## [ACTIVITY]
Only a number is wanted: how many lines of the entries include the string "computer"?

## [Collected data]
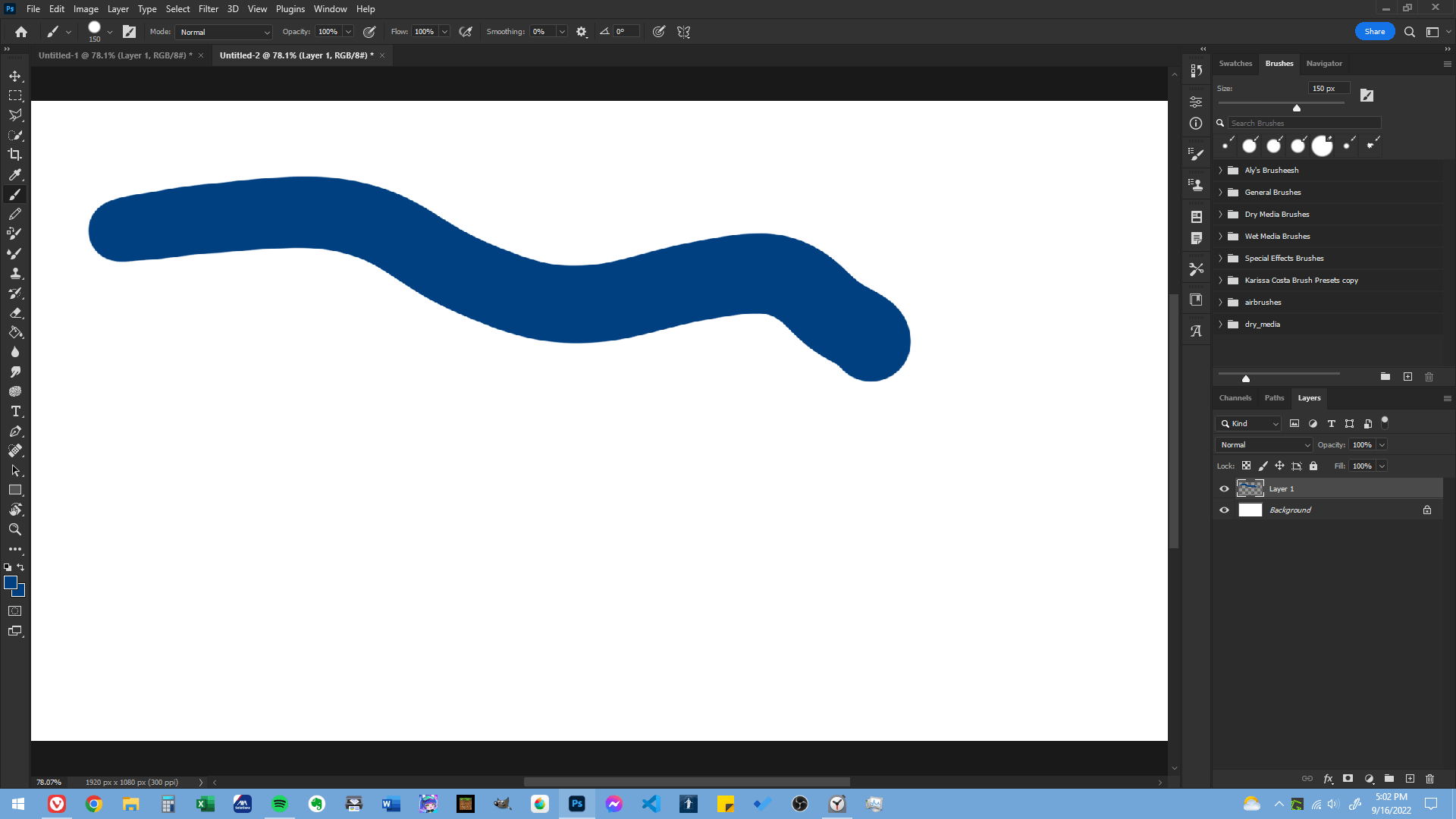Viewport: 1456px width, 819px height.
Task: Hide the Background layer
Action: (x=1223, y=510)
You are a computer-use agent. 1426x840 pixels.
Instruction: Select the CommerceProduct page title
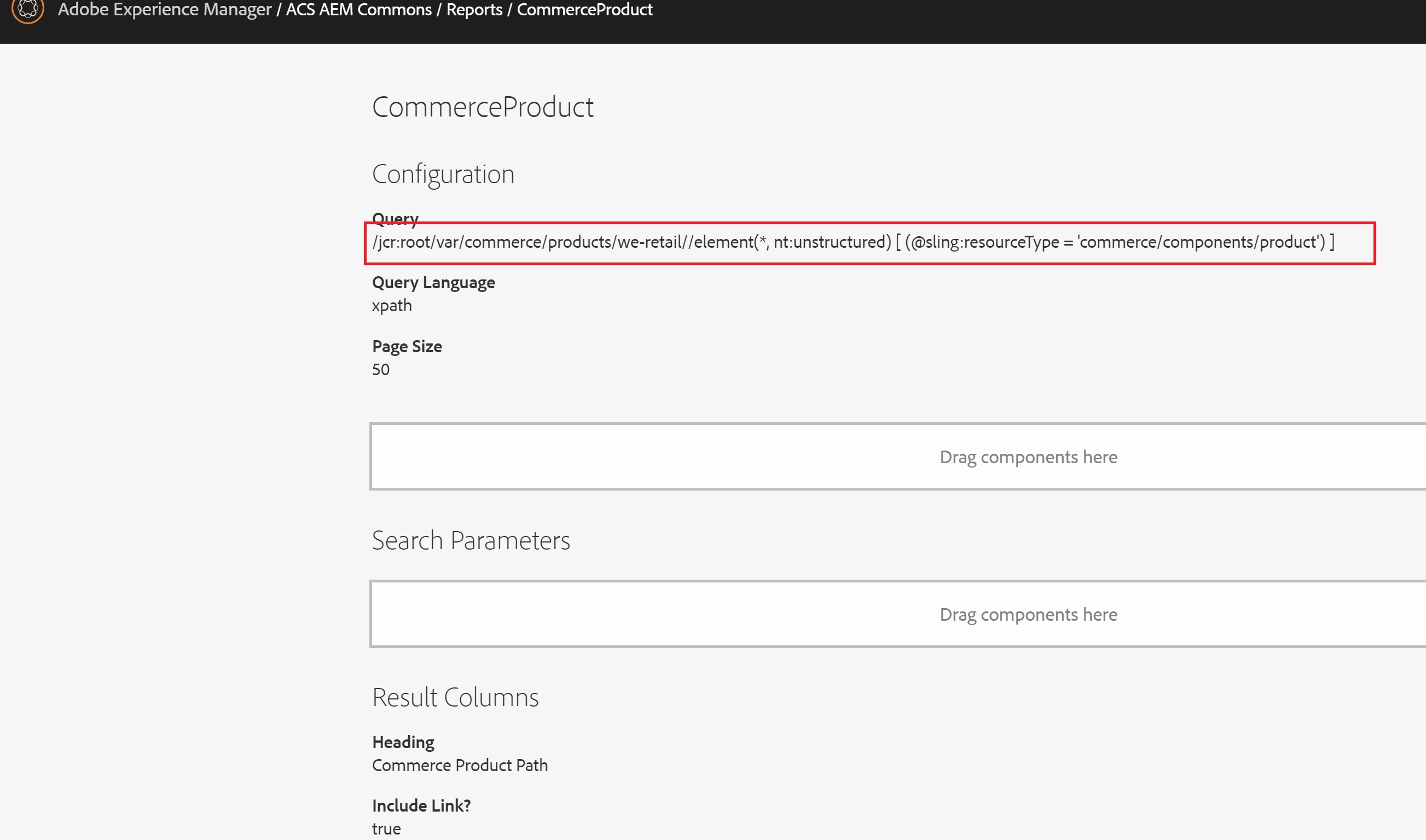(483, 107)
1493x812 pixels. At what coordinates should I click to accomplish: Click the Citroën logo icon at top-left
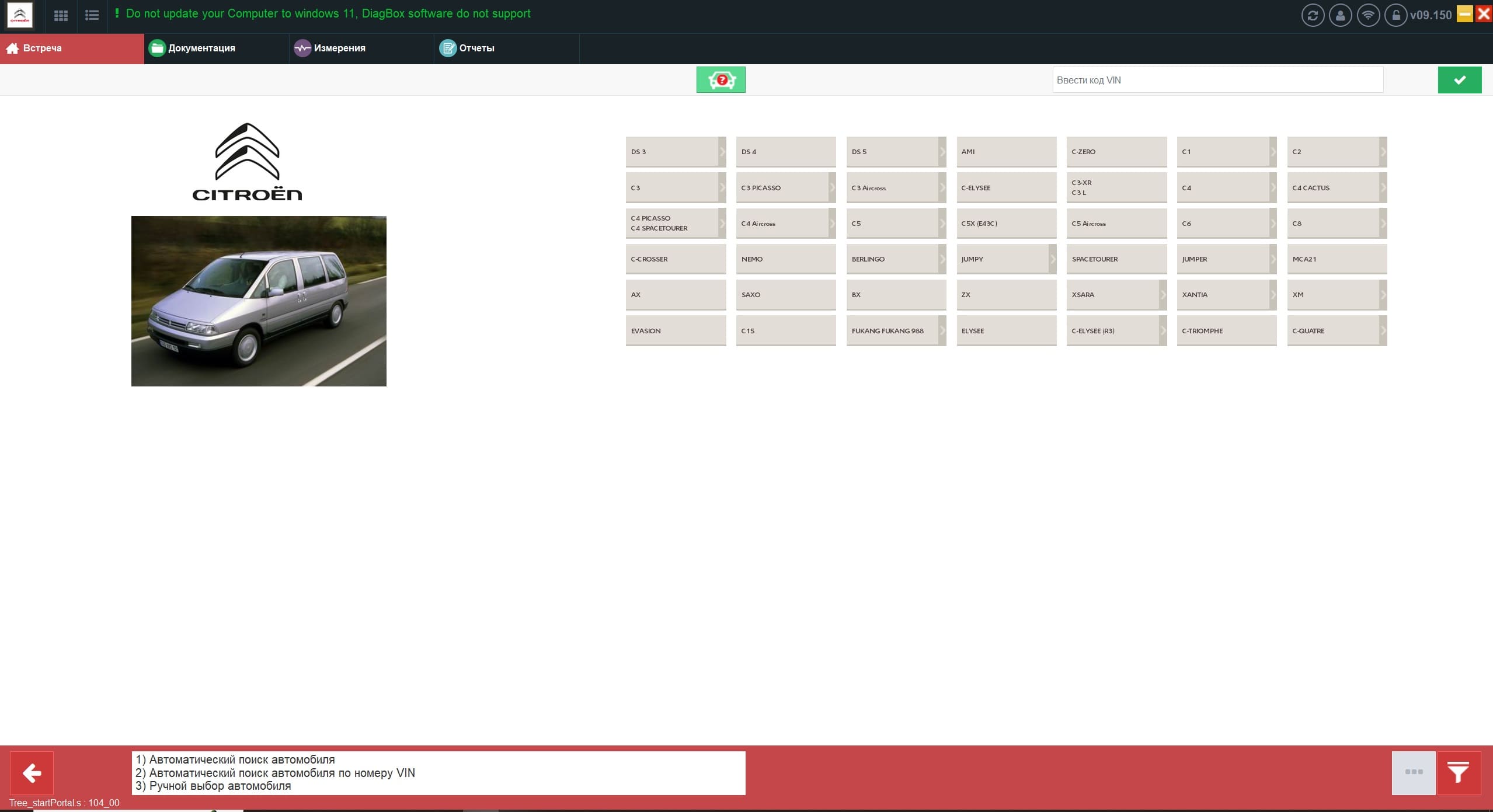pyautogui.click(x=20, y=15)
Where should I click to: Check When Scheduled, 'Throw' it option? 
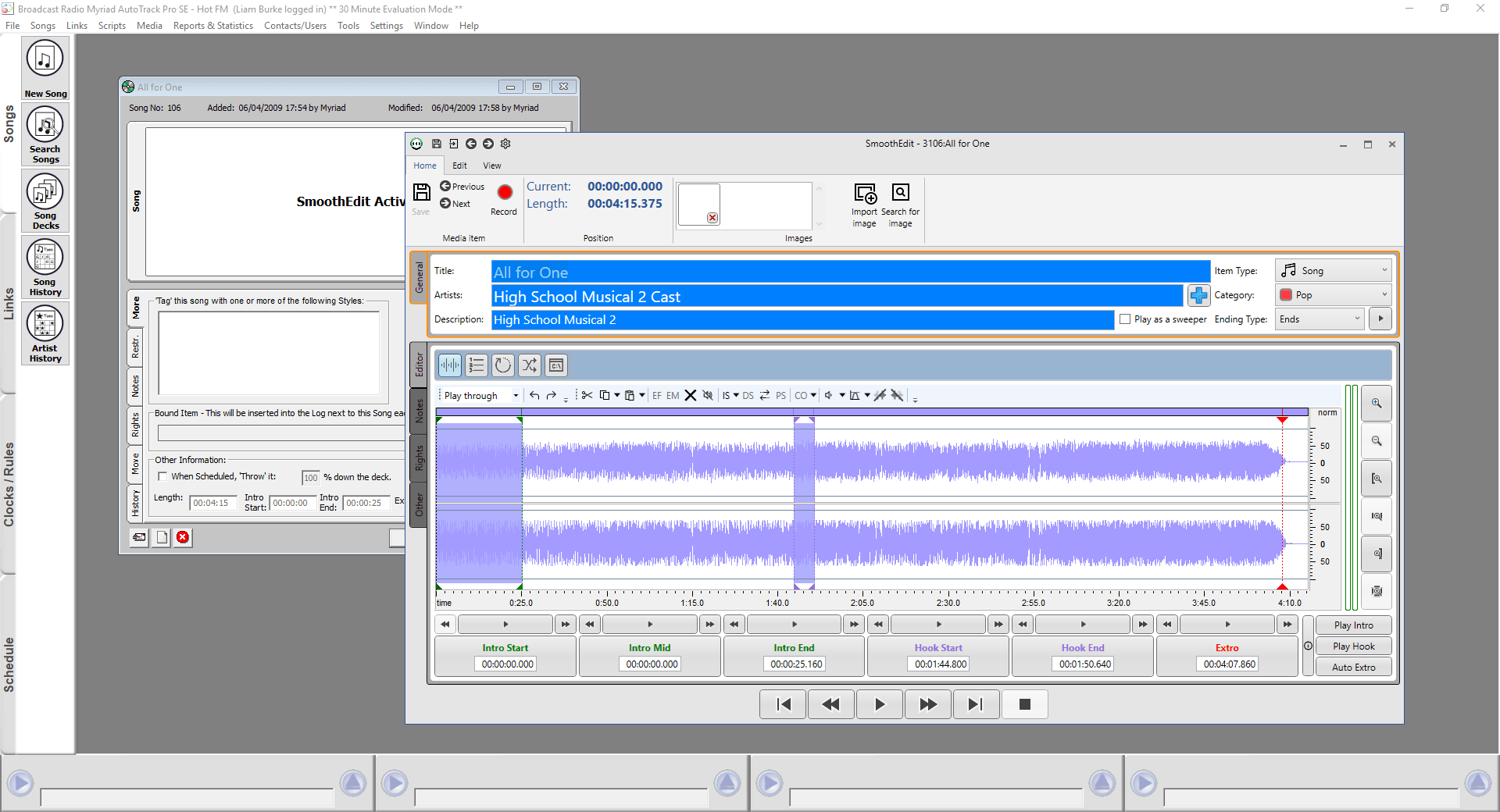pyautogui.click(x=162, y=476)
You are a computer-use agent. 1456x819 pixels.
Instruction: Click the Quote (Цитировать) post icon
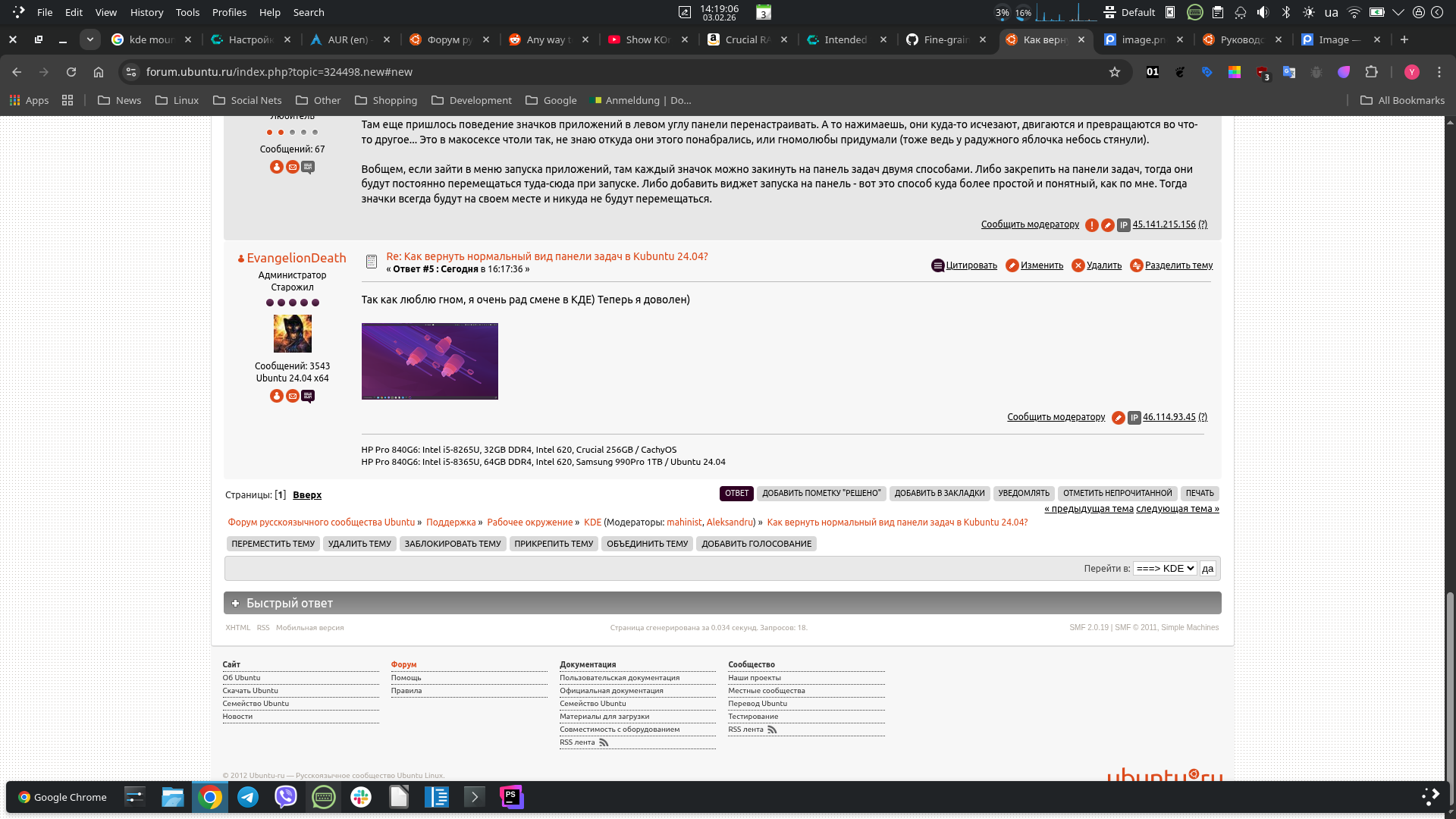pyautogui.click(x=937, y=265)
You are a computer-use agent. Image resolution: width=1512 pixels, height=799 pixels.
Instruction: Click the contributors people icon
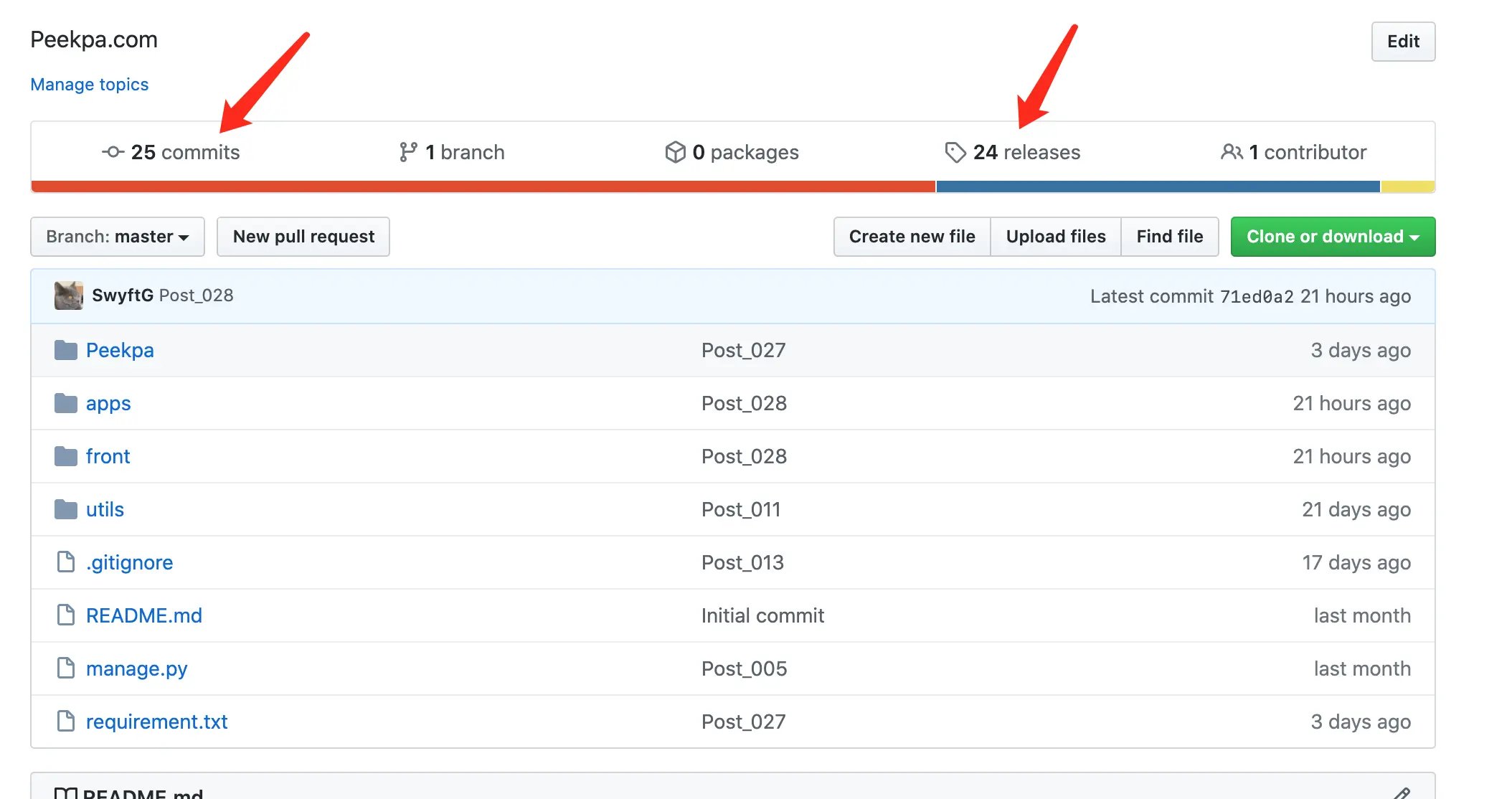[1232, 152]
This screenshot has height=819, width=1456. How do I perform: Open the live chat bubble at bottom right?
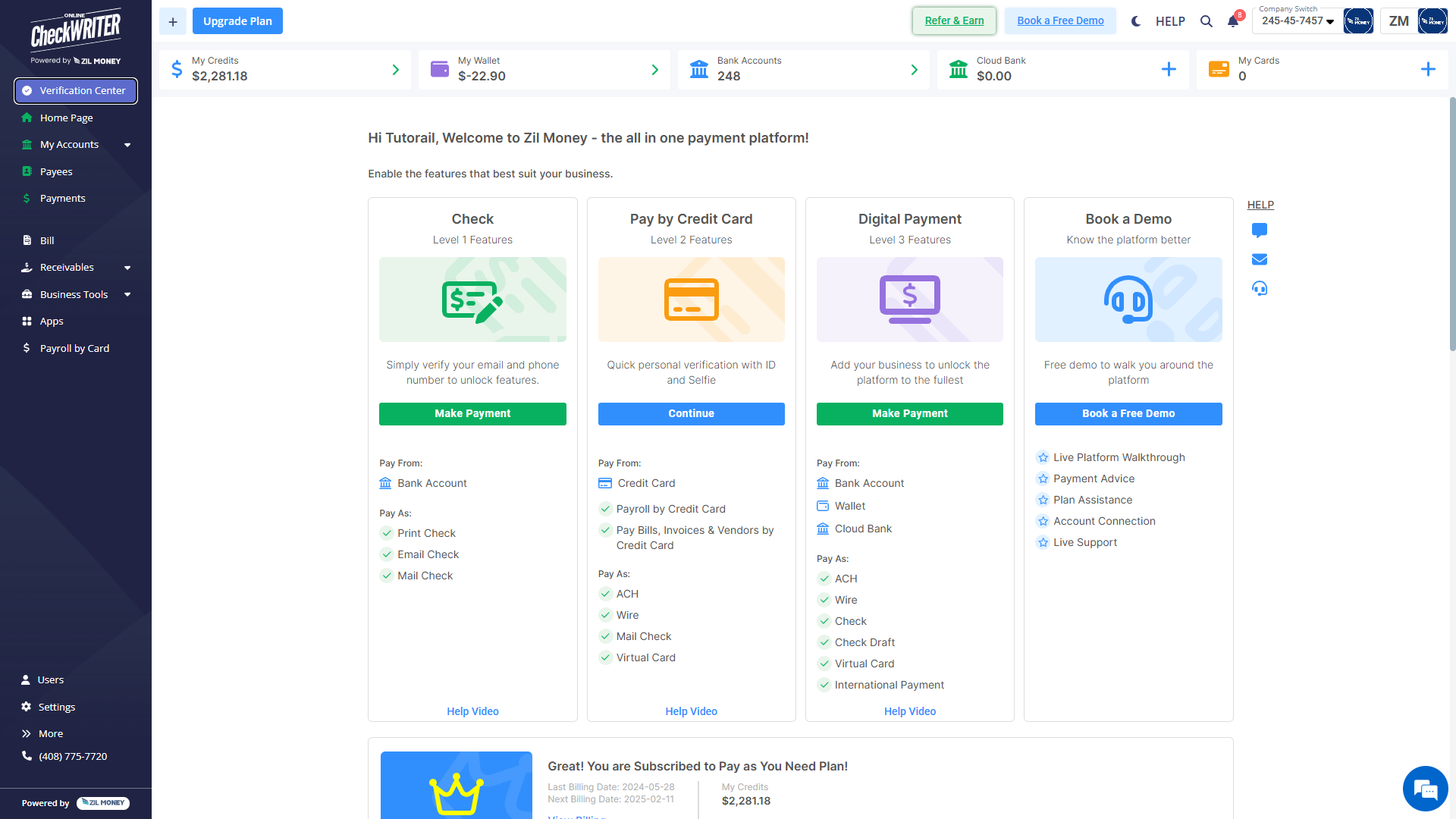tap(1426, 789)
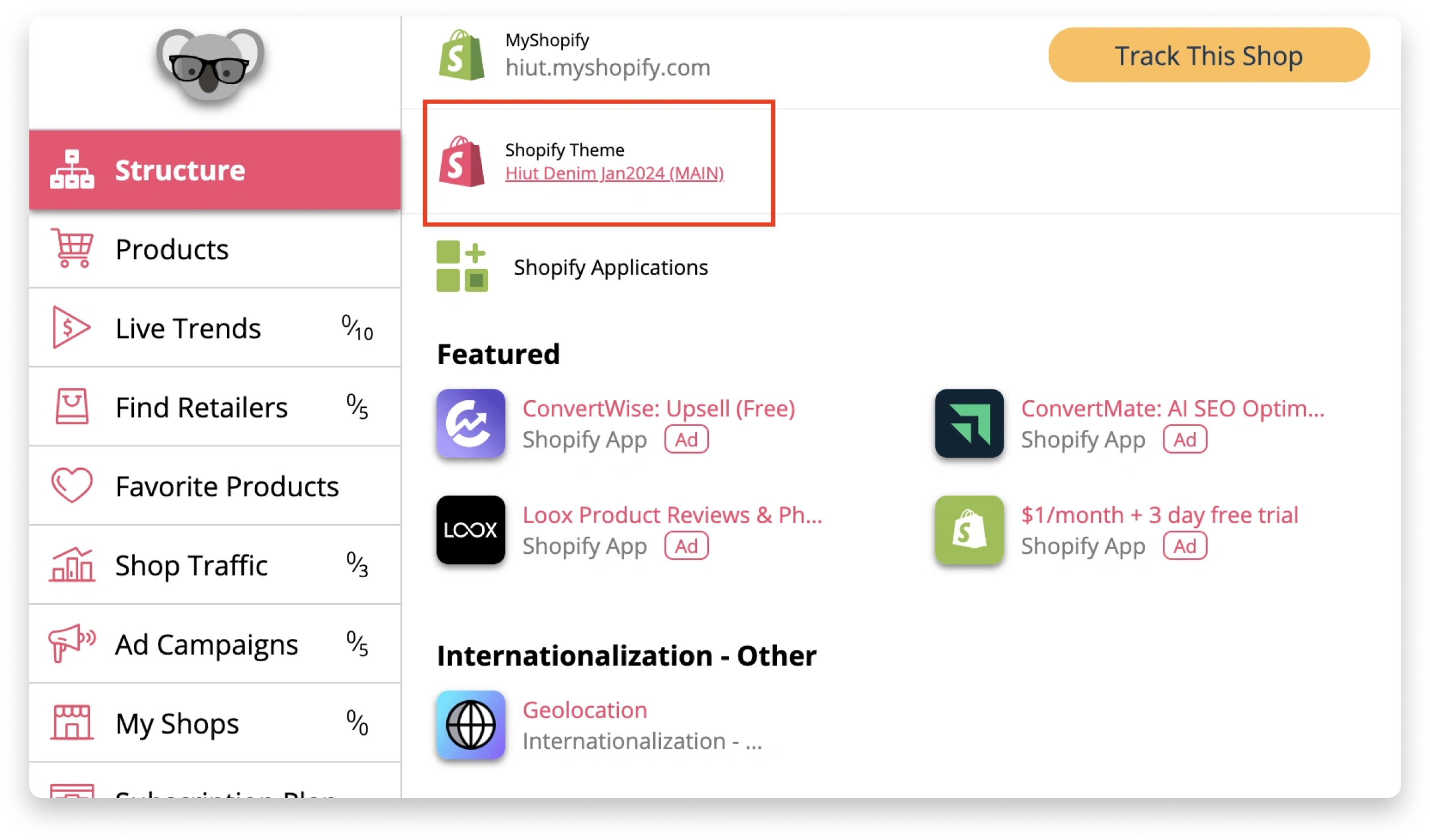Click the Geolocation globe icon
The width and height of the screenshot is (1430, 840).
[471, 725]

## [OUTPUT FOR THIS TASK]
3